对于困扰浙江中石油已久的P2P下载问题, AC能够彻底封锁,并且可以针对特定用户进行流量控制。AC还通过专用带宽、抖动控制和延迟、丢包率的改进以及对指定高优先级网络服务的流量保证,确保了重要服务的带宽质量。
二、审计即时通讯软件(QQ、MSN等)
对于QQ、MSN等聊天软件, AC可以提供从禁止、监管、再到安全性审查等几个角度来进行管理,一方面可以限制用户能否使用IM以及使用IM软件的时间,另一方面可以有选择性的对用户聊天内容的监督和记录,防止内部重要机密信息通过IM软件泄露出去。目前,很多聊天工具通过加密的方式避免被封堵和监控,深信服AC仍然可以对目前所有主流的聊天工具进行全方位管理,以供用户选择。
三、详细的日志中心
由于AC的数据中心提供了基于用户的最完整的互联网访问记录,管理员可以方便直观的统计员工上网情况,并定期上报结果。

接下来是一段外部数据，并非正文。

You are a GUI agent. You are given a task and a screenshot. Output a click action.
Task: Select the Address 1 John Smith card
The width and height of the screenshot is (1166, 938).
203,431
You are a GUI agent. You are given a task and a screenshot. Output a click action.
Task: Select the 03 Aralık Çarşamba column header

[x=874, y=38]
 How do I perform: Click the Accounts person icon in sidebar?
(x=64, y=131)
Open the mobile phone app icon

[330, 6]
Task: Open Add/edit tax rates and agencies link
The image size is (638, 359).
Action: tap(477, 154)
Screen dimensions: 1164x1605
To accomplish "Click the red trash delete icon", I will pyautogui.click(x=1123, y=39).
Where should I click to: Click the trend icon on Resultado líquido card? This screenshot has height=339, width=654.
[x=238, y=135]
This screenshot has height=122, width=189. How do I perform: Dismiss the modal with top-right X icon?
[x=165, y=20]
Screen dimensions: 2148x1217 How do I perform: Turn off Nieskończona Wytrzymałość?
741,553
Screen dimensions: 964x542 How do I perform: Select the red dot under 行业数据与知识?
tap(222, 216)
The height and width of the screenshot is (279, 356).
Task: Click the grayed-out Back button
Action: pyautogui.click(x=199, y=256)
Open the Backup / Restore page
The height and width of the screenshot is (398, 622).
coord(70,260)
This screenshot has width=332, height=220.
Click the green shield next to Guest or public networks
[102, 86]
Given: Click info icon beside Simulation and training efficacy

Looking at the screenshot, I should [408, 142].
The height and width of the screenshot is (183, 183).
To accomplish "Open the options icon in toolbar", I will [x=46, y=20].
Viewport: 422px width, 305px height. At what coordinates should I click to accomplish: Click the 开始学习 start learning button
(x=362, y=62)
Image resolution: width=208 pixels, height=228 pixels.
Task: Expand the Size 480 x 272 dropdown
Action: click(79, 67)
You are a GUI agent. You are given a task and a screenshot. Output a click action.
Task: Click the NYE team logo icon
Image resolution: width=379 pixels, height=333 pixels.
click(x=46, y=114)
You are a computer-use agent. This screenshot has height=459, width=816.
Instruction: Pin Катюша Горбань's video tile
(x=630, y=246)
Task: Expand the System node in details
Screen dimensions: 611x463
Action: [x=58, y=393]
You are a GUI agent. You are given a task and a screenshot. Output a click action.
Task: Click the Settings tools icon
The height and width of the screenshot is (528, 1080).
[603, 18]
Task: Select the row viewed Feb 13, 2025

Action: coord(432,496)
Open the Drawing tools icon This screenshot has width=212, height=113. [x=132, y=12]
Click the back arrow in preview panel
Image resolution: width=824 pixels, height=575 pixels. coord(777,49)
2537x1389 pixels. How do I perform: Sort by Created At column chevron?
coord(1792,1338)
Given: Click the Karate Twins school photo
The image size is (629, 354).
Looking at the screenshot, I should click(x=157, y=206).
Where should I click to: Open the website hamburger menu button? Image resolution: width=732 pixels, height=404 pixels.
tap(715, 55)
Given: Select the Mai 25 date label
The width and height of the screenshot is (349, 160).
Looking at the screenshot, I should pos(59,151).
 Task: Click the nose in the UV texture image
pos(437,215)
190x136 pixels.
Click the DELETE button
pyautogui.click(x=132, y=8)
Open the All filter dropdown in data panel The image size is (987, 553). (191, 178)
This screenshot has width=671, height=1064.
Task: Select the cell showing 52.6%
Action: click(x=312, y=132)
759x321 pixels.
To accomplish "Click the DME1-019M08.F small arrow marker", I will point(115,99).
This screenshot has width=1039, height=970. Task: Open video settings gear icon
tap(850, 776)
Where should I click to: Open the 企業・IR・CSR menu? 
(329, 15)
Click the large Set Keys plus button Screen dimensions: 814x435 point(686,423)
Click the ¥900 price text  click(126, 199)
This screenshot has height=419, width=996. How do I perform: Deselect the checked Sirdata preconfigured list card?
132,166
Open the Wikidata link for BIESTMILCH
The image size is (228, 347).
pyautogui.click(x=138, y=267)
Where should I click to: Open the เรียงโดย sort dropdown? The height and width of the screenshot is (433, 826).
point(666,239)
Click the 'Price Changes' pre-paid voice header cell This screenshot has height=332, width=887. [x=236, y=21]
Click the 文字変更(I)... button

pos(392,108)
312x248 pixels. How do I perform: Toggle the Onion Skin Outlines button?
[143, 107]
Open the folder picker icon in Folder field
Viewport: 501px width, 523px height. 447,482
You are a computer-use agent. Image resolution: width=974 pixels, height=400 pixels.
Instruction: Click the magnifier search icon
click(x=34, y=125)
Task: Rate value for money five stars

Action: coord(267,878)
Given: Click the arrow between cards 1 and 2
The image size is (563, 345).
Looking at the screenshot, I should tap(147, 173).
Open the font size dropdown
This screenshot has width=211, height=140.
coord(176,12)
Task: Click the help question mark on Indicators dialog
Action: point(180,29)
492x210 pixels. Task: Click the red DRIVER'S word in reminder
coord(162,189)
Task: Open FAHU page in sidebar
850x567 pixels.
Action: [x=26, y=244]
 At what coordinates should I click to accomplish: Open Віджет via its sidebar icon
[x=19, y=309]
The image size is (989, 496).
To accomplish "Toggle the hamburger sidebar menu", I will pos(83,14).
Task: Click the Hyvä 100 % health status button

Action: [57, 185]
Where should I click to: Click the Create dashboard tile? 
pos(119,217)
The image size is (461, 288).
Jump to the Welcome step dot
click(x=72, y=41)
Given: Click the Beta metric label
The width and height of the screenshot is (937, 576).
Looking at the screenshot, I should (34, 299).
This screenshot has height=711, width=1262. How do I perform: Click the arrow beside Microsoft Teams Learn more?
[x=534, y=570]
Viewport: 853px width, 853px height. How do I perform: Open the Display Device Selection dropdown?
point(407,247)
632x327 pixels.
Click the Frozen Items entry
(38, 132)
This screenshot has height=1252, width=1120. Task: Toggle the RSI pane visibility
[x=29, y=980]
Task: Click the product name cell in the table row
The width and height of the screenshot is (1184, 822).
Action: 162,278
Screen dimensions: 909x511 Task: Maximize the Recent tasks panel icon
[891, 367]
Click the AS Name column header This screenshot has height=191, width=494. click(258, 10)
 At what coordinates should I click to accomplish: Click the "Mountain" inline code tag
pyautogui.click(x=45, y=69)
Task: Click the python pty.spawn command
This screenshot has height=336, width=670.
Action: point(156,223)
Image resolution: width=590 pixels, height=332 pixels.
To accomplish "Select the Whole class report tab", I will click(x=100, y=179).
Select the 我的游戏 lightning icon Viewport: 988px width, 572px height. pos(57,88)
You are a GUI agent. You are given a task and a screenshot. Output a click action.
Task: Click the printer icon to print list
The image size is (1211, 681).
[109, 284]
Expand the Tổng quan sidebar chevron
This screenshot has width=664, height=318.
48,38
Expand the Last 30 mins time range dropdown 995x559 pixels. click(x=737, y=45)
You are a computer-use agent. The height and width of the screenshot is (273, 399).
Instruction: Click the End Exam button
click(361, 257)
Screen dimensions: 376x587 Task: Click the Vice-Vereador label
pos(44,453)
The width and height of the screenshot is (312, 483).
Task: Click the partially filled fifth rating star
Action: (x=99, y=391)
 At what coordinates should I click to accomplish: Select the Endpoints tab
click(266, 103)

不同于其它上网行为管理产品, AC的日志中心具有良好的移植性,对于那些日志量较大的用户,可以将AC的日志中心平滑的转移到内网中的任何一台服务器上,并通过Web访问方式随时查询和导出数据。这种可移植的日志中心有两大优势:1.独立部署的日志中心将不受设备的硬盘容量限制,更方便用户的日志记录和扩展。对于一些需要记录大量互联网访问信息的用户,此功能特别实用;2.由于AC可将日志和设备分离,大大减轻了上网行为管理设备的工作量,避免大量的数据存取操作成为影响网关性能的瓶颈。